Last year's qualifier in Markievicz Park, Sligo, which booked Fermanagh a place in the All-Ireland quarter-finals, was played in an evening downpour which made distinction between the players almost impossible at times.
But both teams have agreed to switch from dominant green shirts to mostly red with green trimming in Mayo's case, while Fermanagh opted for a predominantly white shirt with less green.
The last time Mayo wore red in an All-Ireland semi-final was against Meath in 1988 when they lost by five points.
Meanwhile, Gary Ruane will take over as Mayo captain for Sunday's semi-final after the demotion of Fergal Costello, manager John Maughan has confirmed.
Fermanagh are not due to confirm their team until tonight but match winning hero against Armagh, Tom Brewster, is tipped to replace Ciarán O'Reilly from the start this time.
Brewster scored the last two Fermanagh points against Armagh and is quickly regaining fitness after a spell away in Australia and an injury he picked up on his return. Significantly, Mayo manager John Maughan is not oozing the same confidence he had before his side's wins over Galway and Tyrone.
In both cases he was able to eyeball a camera before throw-in and declare that his team "would win."
But his mood this week has been tempered by the "enthusiasm and style" which Fermanagh have played with, particularly against Armagh.
"We've watched videos of them and they are a team that really knows how to give it a go.
"We were confident against Galway because we know their players so well and with Tyrone's style of play we devised a strategy we felt would work against them and it did. But these guys play terrific open football, they use space well and they have a lot of quality," admitted Maughan who managed Fermanagh for a year in 2001.

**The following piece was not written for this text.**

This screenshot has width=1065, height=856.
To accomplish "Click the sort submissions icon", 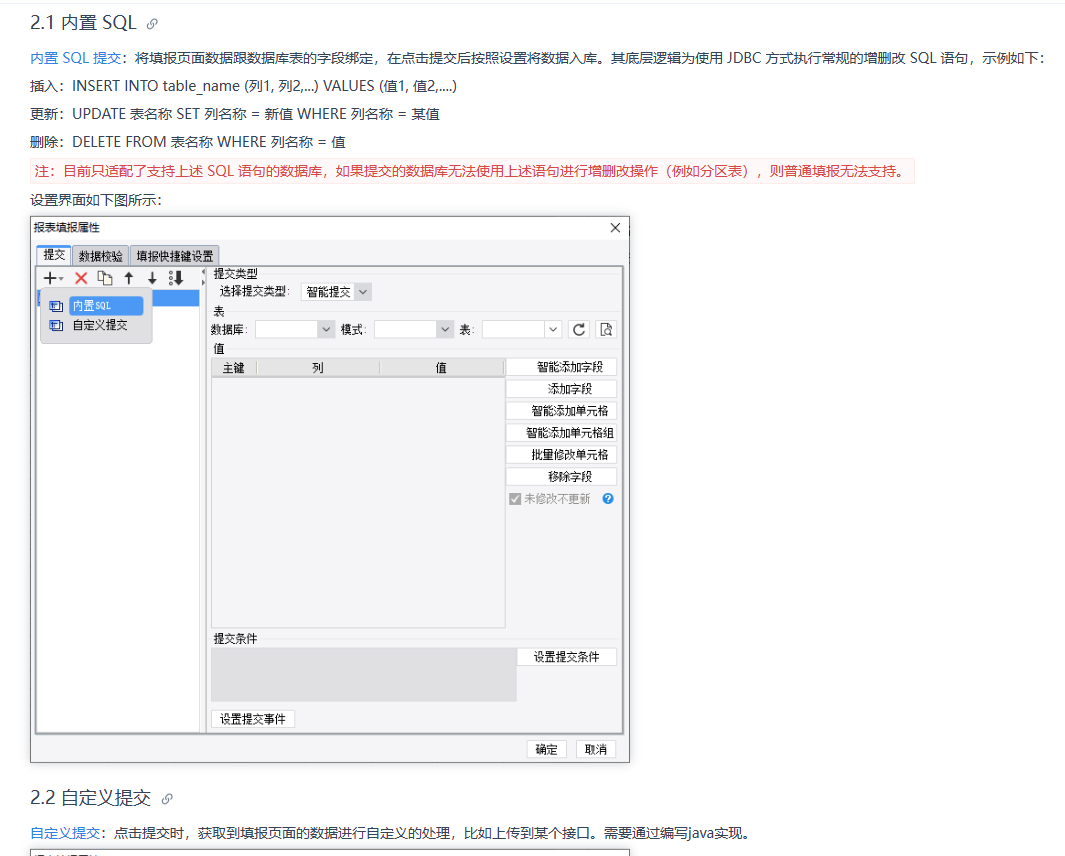I will pos(176,278).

Stephen Maguire, Ryan McCuskey, Shane McDermott, Raymie Johnson and Martin McGrath were all part of Maughan teams while Barry Owens and Liam McBarron were on the periphery.
Maughan recalls how hard it was to persuade Owens, a promising under-21 player at the time, to link up with the squad.

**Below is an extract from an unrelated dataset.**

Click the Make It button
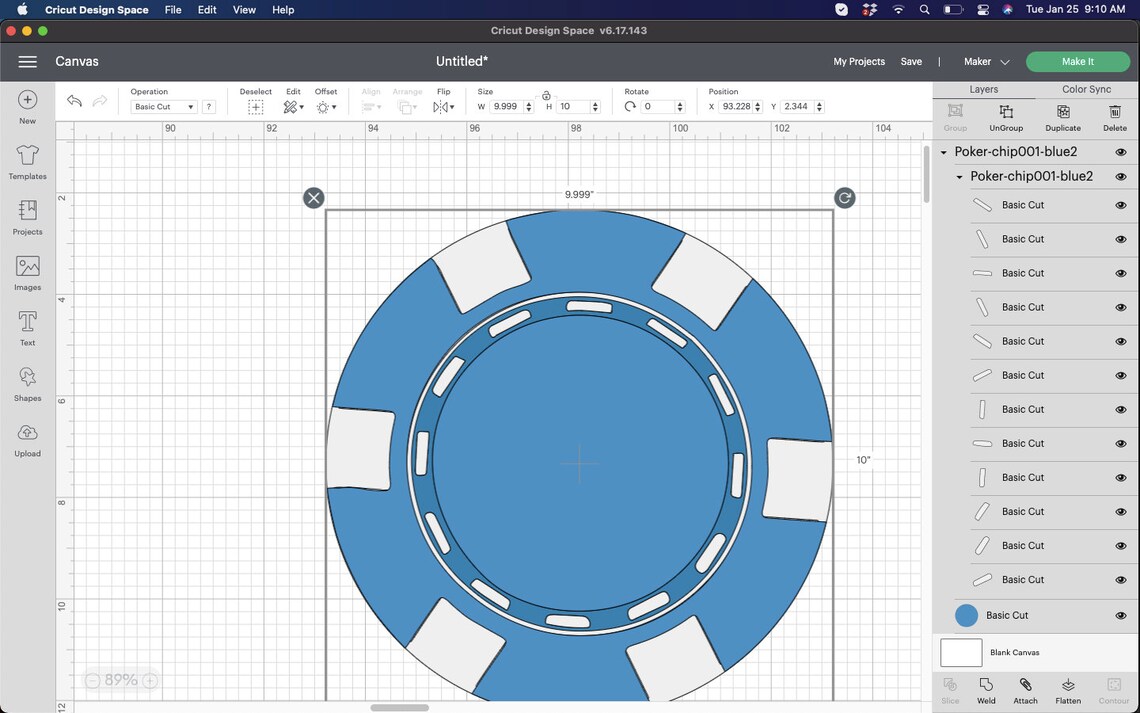Screen dimensions: 1140x713 click(x=1077, y=62)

The Mayo manager is also happy with the public mood in the county which has had the capacity to swell and rise too high in the past.
"It's a more balanced approach. I think the experiences of 1996 and '97 still stick in people's minds here. Thankfully no one is getting carried away."

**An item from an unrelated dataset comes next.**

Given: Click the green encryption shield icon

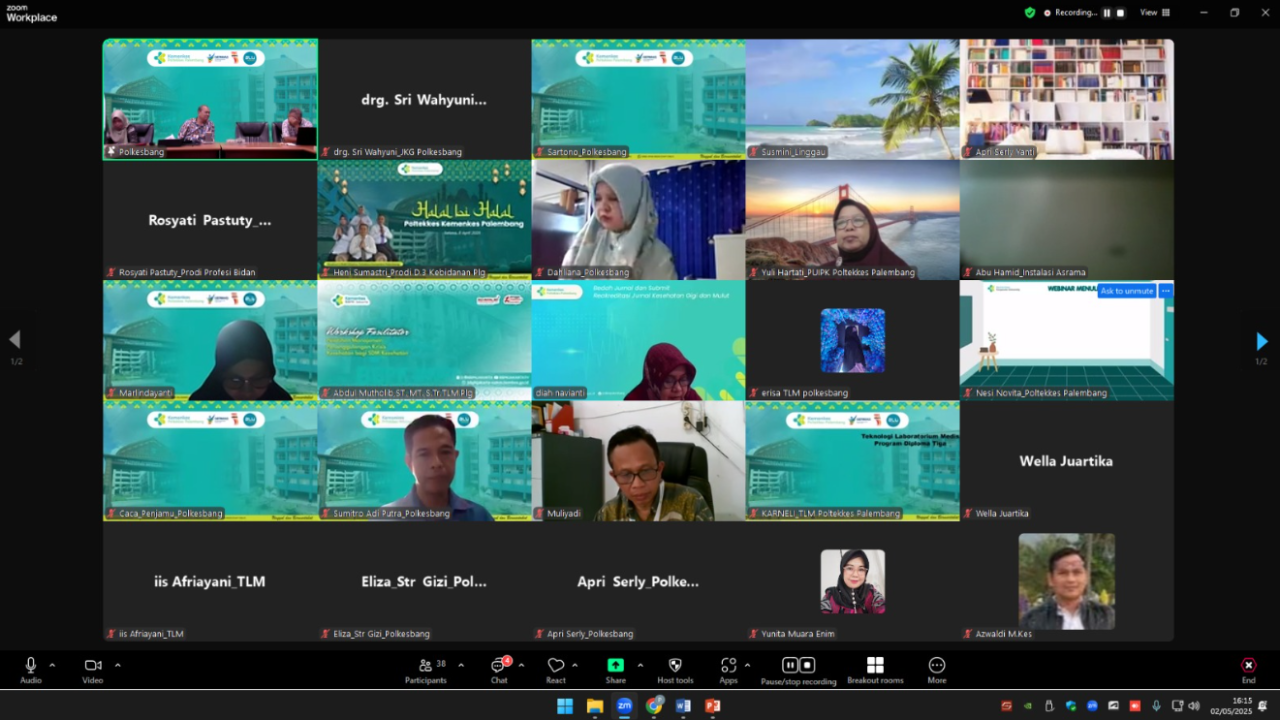Looking at the screenshot, I should (x=1030, y=13).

Meanwhile, GAA president Seán Kelly will unveil a memorial to PN Fitzgerald in the graveyard where he now lies tomorrow night.
The late Fitzgerald, who died aged 54 in 1907 was a hugely influential figure in the early days of the GAA, and it was on his insistence that Michael Cusack set about founding the Association.
It was on his suggestion that a full-time paid secretary to the Central Council, now the role of director general, was appointed, and in fact Fitzgerald was head of the Fenian movement in Ireland. He was born in Midleton, Cork in 1853, was heavily involved in the affairs of the GAA, and by 1887 he was chairman.
For many years Fitzgerald's remains lay in an unmarked grave in Templenacarriga, near Lisgoold in Cork.
In an 'Our Games' article of 1966, renowned GAA historian Marcus De Burca wrote that it was to "to the shame of Rebel Cork the grave of this neglected Leeside patriot in Templenecarriga cemetery lies unmarked".